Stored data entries
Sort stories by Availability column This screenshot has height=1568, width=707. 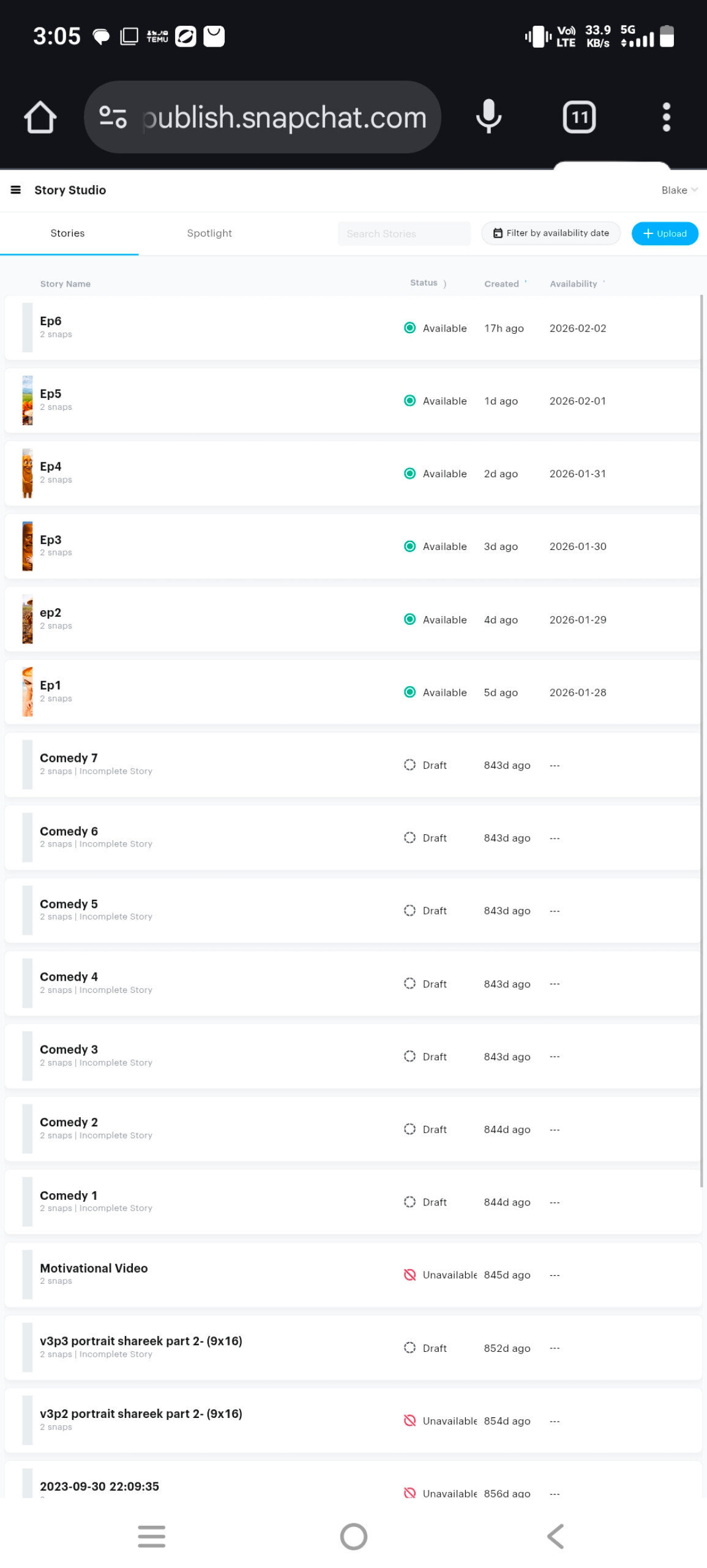573,284
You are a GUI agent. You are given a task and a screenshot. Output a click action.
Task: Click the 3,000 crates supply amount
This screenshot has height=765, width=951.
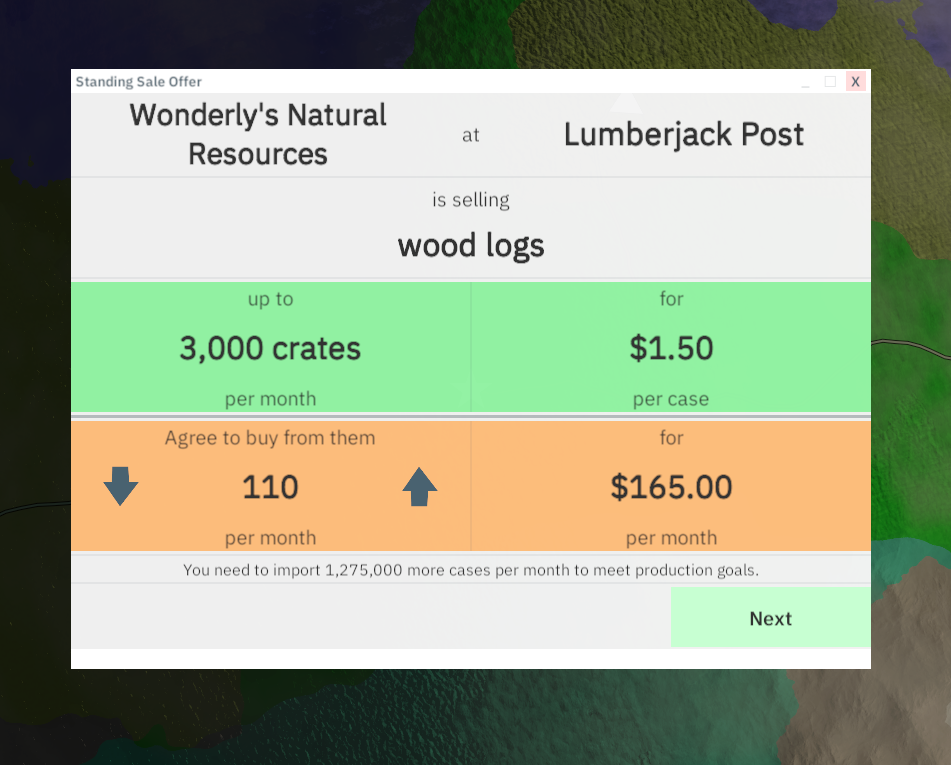pos(270,348)
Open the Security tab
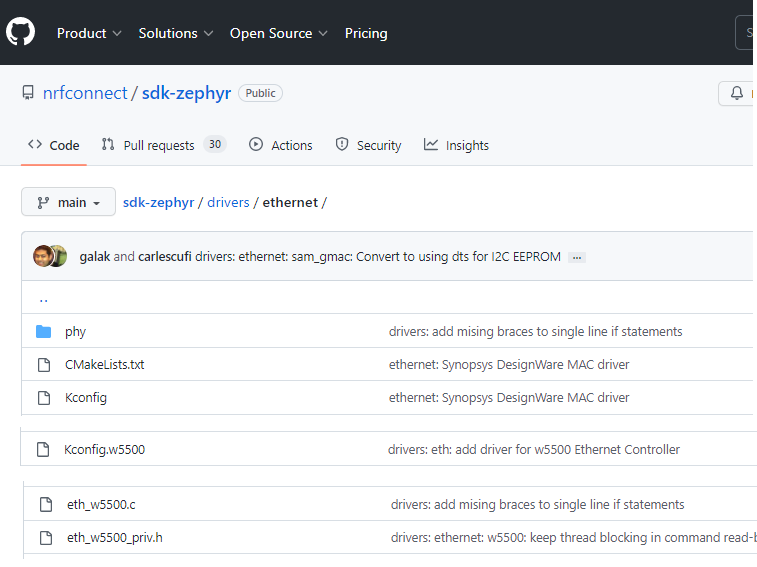Viewport: 757px width, 567px height. (368, 145)
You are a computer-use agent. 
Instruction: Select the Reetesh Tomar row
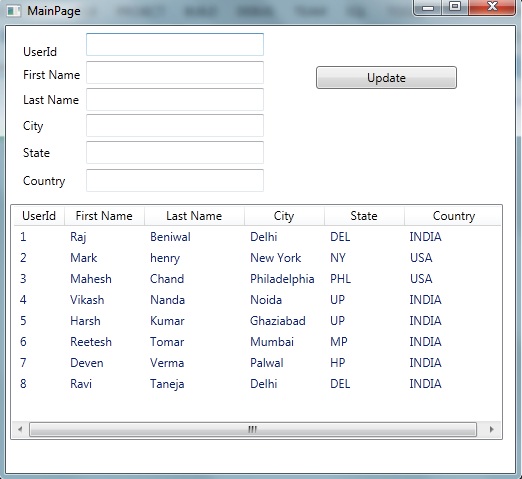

- [EXERCISE INSTRUCTIONS]
From the line containing "Task: Click the 3,000 crates supply amount" to the last line of the records, inclusive, output the lines exactly as written and nothing else; leave out the pictures.

- [SOLUTION FOR THIS TASK]
Task: Click the 3,000 crates supply amount
This screenshot has height=765, width=951.
pos(270,348)
Open the Security tab
Viewport: 757px width, 567px height. (368, 145)
You are a computer-use agent. 
Instruction: Select the Reetesh Tomar row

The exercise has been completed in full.